Bei den Aufträgen handelte es sich um die später berühmt gewordenen Werbeposter für Tinte und andere Produkte der Marke Pelikan. Auch Alexander Dorner, von 1923 bis 1924 und dritter Direktor der Kestner Gesellschaft, pflegte gute Kontakte in die internationale Kunstszene. Als seine entscheidende Leistung gilt die zusammen mit Justus Bier als Leiter der Kestner Gesellschaft seit 1930 aufgebauten Installationen zum neuen Raumverständnis der Moderne. Dazu gehörten das Abstrakte Kabinett von El Lissitzky, das seit April als Nachbau wieder im Sprengel-Museum in Hannover gezeigt wird, und der Raum der Gegenwart von László Moholy-Nagy.
Was ab Juli gezeigt wird
Mit „Der neue Mensch, der Ansager, der Konstrukteur“ würdigt die Kestner Gesellschaft die bedeutenden Tatsachen ihrer institutionellen Geschichte. Die Ausstellung betont die bahnbrechenden und visionären Aspekte, die der damalige Direktor und Kurator Alexander Dorner sowie andere Vertretende der Avantgarde, die Anfang der 1920er Jahre in Hannover aktiv waren, zu dieser Zeit entwickelten. Und sie untersucht das lang anhaltende Erbe dieser Zeit und ihre Auswirkungen auf den Museumsdiskurs, insbesondere im Hinblick auf Dorners Begriff des „lebendigen Museums“ und El Lissitzkys „imaginäre Räume“, in denen das Kunsterlebnis persönlicher, intensiver und multidimensionaler werden sollte, passend zum Leben eines neuen, modernen Menschen, der in einer sich ständig verändernden Welt voller Kontraste lebt.

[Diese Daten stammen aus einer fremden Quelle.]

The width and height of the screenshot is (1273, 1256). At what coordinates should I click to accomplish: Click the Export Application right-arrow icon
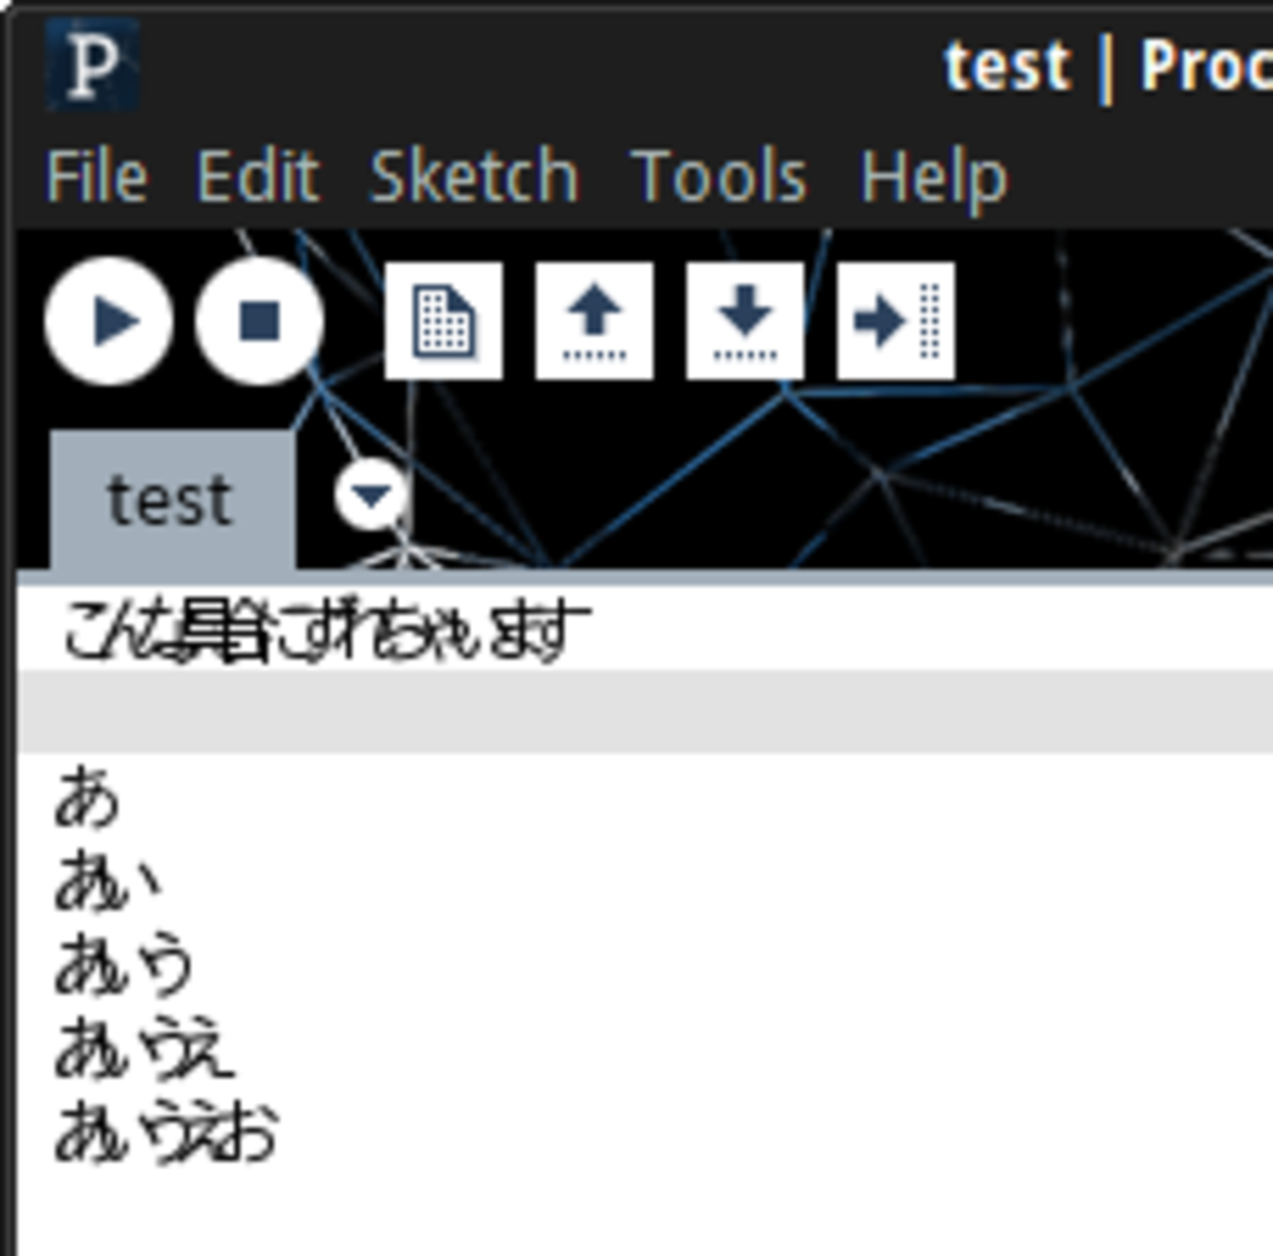coord(896,321)
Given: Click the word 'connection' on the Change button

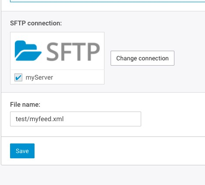Looking at the screenshot, I should pos(153,58).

Konzipiert als institutionelles Selbstporträt eines prophetischen Künstlers, besteht die Ausstellung aus Archivmaterial und historischen Positionen, die in Konfrontation mit der dekonstruktiven und revisionistischen Lesung des modernistischen Paradigmas durch zeitgenössische Künstler gesetzt werden, mit Arbeiten von: Michelangelo Antonioni, Willi Baumeister, Beaster, Johanna Billing, Martin Boyce, Max Burchartz, Heinrich Dunst, the next Enterprise, Fernanda Fragateiro, Assaf Gruber, Paul Harrison & John Wood, Lajos Kassák, Marlena Kudlicka, Marysia Lewandowska, Felipe Mujica, László Moholy-Nagy, Paulina Ołowska, László Peri, Prinz Gholam, Florian Pumhösl, Susanne Sachsse, Wieland Schönfelder, Kurt Schwitters, Edik Steinberg, Katja Strunz, Nikolai Michailowitsch Suetin. „Die Ausstellung ist ein bisschen wie ein Manifest. Mit der Präsenz der jungen Künstlerinnen und Künstler zeigen wir, wie aktiv Lissitzky heute noch ist“, sagt Adam Budak. „Ich wollte diese Legacy fortsetzen, diese legendären 20er Jahre. Das ist genau das,
was ich mache, wenn ich über Kestner rede oder über Dorner – eine Fadenfigur für kuratorische Praxis und neues Museumsdenken. Er war verbunden mit der Kestner Gesellschaft, er war hier in Hannover. Es könnte nicht besser passen.“
Wirtschaft als tragende Säule
Bis heute sind Vorstand und Kuratorium der Gesellschaft vorwiegend mit Unternehmerinnen und Unternehmern, die meisten aus Hannover, besetzt. Heidelinde Gerhold, Gesellschafterin der GETEC-Gruppe, ist seit 2021 erste Vorsitzende, Nord/LB-Chef Thomas Bürkle ist zweiter Vorsitzender. Kuratoriumsvorsitzender ist Torsten Leue (Talanx), weitere Mitglieder sind etwa Volker Alt (Sparkasse Hannover), Thomas Düffert (Madsack), Karin Hardekopf (Günter Papenburg) oder Dr. Susanna Zapreva (Enercity). Die Namen sind in der Eingangshalle des Museums auf Acryl gedruckt zu lesen. „Die Vorstandsmitglieder funktionieren als Multiplikatoren, die uns dabei helfen, diese Institution zu führen“, so Budak. Und zwar nicht nur ideell, sondern vor allem
auch finanziell. Das Land Niedersachsen fördert die Kestner Gesellschaft mit 700 000 Euro im Jahr. 2400 Mitglieder und 260 Fördermitglieder tragen einen
weiteren Teil zur Finanzierung bei. Die Ausstellungen selbst werden zum Großteil von Wirtschaftsunternehmen und deren Stiftungen finanziert. Die Liste der
Firmenpartner und -förderer umfasst knapp 30 Unternehmen, die meisten haben ihren Sitz in Hannover.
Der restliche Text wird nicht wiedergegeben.